Records shown:
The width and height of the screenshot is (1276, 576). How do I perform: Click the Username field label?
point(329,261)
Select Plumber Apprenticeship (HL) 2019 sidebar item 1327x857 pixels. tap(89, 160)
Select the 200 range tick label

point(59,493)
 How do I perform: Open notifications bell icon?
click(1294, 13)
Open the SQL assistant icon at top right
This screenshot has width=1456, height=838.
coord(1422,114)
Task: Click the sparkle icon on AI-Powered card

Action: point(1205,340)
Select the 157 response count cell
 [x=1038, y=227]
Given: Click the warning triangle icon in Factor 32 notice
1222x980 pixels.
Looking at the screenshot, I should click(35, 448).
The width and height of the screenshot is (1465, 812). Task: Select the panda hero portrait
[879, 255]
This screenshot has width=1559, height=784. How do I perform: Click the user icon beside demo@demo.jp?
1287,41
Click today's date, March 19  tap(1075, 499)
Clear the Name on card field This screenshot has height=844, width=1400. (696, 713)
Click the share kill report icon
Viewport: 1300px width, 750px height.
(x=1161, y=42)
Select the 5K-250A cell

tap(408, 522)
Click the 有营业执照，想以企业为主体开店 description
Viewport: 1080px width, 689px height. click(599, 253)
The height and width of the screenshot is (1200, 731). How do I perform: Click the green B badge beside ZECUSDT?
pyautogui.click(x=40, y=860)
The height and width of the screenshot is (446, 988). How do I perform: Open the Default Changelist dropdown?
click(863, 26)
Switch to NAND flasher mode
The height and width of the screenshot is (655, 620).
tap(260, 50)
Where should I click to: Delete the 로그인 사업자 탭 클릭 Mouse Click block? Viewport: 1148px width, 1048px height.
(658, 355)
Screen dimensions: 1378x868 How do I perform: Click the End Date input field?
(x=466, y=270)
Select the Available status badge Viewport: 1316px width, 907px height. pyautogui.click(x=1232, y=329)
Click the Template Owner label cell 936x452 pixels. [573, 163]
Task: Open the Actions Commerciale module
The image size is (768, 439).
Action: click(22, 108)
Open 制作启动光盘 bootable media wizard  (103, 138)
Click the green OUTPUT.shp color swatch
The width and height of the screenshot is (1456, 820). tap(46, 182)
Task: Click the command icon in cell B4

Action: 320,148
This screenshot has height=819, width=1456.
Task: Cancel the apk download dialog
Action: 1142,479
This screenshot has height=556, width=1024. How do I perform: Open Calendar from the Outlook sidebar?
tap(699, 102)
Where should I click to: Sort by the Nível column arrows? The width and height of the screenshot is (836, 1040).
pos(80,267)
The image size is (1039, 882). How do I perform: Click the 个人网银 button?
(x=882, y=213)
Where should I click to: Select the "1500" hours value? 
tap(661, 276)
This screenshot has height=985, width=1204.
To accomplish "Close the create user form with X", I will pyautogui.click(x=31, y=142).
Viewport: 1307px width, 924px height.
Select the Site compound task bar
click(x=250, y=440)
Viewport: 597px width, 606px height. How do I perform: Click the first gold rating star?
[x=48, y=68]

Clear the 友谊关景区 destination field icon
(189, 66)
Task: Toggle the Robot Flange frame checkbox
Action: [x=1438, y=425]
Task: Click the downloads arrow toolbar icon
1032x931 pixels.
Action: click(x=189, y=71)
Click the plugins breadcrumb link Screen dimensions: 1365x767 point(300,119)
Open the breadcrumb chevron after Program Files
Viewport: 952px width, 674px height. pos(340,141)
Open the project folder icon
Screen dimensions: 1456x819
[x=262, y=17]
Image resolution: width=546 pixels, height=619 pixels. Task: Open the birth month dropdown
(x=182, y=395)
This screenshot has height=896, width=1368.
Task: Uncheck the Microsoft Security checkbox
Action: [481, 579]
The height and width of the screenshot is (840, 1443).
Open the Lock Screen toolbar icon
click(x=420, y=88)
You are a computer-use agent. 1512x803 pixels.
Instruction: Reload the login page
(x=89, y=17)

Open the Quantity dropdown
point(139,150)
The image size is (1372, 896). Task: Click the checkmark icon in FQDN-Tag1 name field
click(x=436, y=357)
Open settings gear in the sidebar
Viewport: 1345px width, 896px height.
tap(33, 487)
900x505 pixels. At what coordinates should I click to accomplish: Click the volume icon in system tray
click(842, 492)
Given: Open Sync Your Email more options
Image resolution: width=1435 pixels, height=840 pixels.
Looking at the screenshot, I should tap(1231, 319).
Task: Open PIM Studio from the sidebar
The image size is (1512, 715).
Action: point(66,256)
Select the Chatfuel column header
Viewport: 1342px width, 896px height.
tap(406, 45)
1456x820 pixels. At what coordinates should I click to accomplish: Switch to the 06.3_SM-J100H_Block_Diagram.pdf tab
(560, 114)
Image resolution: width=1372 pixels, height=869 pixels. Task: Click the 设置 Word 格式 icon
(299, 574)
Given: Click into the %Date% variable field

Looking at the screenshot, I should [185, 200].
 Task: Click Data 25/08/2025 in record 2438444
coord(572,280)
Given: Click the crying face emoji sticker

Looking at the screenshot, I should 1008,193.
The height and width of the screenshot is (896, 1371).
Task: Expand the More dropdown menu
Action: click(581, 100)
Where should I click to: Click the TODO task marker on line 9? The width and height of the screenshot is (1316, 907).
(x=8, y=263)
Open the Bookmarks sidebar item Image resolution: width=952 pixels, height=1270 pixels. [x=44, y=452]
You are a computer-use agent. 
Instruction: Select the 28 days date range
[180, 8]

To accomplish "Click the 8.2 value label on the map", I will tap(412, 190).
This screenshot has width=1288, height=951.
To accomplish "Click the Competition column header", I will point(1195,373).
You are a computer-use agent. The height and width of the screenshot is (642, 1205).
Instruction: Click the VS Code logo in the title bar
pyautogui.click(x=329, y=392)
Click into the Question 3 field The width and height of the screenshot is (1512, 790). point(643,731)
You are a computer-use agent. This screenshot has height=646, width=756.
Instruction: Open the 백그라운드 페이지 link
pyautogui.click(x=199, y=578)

What you are asked to do:
Print the lines from the line with "Click the share kill report icon" to the line with "click(863, 26)", both included, exactly as they appear in the items above.

Finished exercise:
Click the share kill report icon
Viewport: 1300px width, 750px height.
(x=1161, y=42)
Select the 5K-250A cell

tap(408, 522)
Click the 有营业执照，想以企业为主体开店 description
Viewport: 1080px width, 689px height. click(599, 253)
The height and width of the screenshot is (1200, 731). How do I perform: Click the green B badge beside ZECUSDT?
pyautogui.click(x=40, y=860)
The height and width of the screenshot is (446, 988). How do I perform: Open the Default Changelist dropdown?
click(863, 26)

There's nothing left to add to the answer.